Eye For Film >> Movies >> Tragedy In A Temporary Town (1956) Film Review
Tragedy In A Temporary Town
Reviewed by: Amber Wilkinson
This television drama is getting a much-deserved fresh lease of life as an extra on Criterion's excellent Blu-ray release of 12 Angry Men and showcases an early example of writer Reginald Rose and director Sidney Lumet working together (although the two had already collaborated on TV anthology dramas The Elgin Hour and Danger).
Shot live as part of the regular Alcoa Hour/Goodyear Hour sponsored slot on NBC, it's comical now to see such a hard-hitting drama followed by a smiling housewife extolling the virtues of foil, but it also illustrates how much less anodyne sponsored programmes were back then.
Rose's story is set in a temporary camp of dam builders in the middle of nowhere, a set-up that is as cut off as his later jury room for all the impact that 'civilisation' can have on events. Interestingly, the Blu-ray extras note that the cabins the workers live in were originally supposed to be made from aluminium, the switch to wood an example of the effect a sponsor can have and of Rose's willingness to not sweat the small stuff in that regard.
We see a teenage girl (Betty Lou Keim) 'attacked' in the film's first few moments, although we don't see the perpetrator, we do see it amounts to not much more than scaring her. Nevertheless, she screams blue murder and it's not long before a group of the workers who were standing nearby decide they can find the culprit.
Head of the hastily organised mob is Frank Doran (Jack Warden, who would later join the jury of 12 Angry Men), who proceeds to traumatise the girl more than the attacker ever did by dragging her around the camp, insisting she single out the man she barely glimpsed. Opposing him, although not particularly successfully, is Alec Beggs (Lloyd Bridges), who sees this impromptu lynch mob for what it is.
You don't need to be a master of television to know that the father (Rafael Campos) and son (Will Kuluva) of the camp's one and only Puerto Rican family are going to be in trouble in this sort of situation but Rose handles the tension build-up well.
Although 12 Angry Men is the more detailed work, a similar sort of group dynamic plays out here, as we see the way a couple of hot heads can soon win others over. While on the surface, the film is tackling the way everyday prejudice can easily spiral into something much worse, it is also, surely, having a sly dig at the hysteria of McCarthy and his trials. That subject would be very 'alive' to those involved here, including Lumet, who narrowly dodged the blacklist and Bridges, who was, albeit briefly, not so lucky. The way Rose refuses to let his 'liberal good guy' off the hook is also worth noting, as Beggs is shown both to harbour prejudices of his own and to act in a way many would consider 'too little, too late'.

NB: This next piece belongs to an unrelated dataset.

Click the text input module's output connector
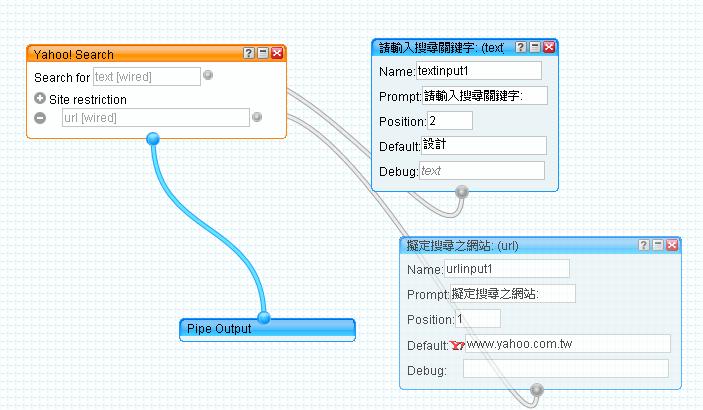This screenshot has width=703, height=410. (461, 190)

The direction also shares some DNA with Lumet's jury room classic, as we are able to see his early command of large groups, often filling the frame with them to generate tension and threat. He also makes striking use of back lighting, so that the mob become physically as well as emotionally shadowy at key moments. Bridges is good as Beggs, working up a terrific head of steam for the film's climactic scene but it is Ward who really steals the show here, his almost casual sense of threat much more chilling than the mob who stands behind him. The restoration of 12 Angry Men is immaculate and it's to be hoped that someone might see fit to fund the scrubbing up of this TV gem at a later date - it certainly merits it.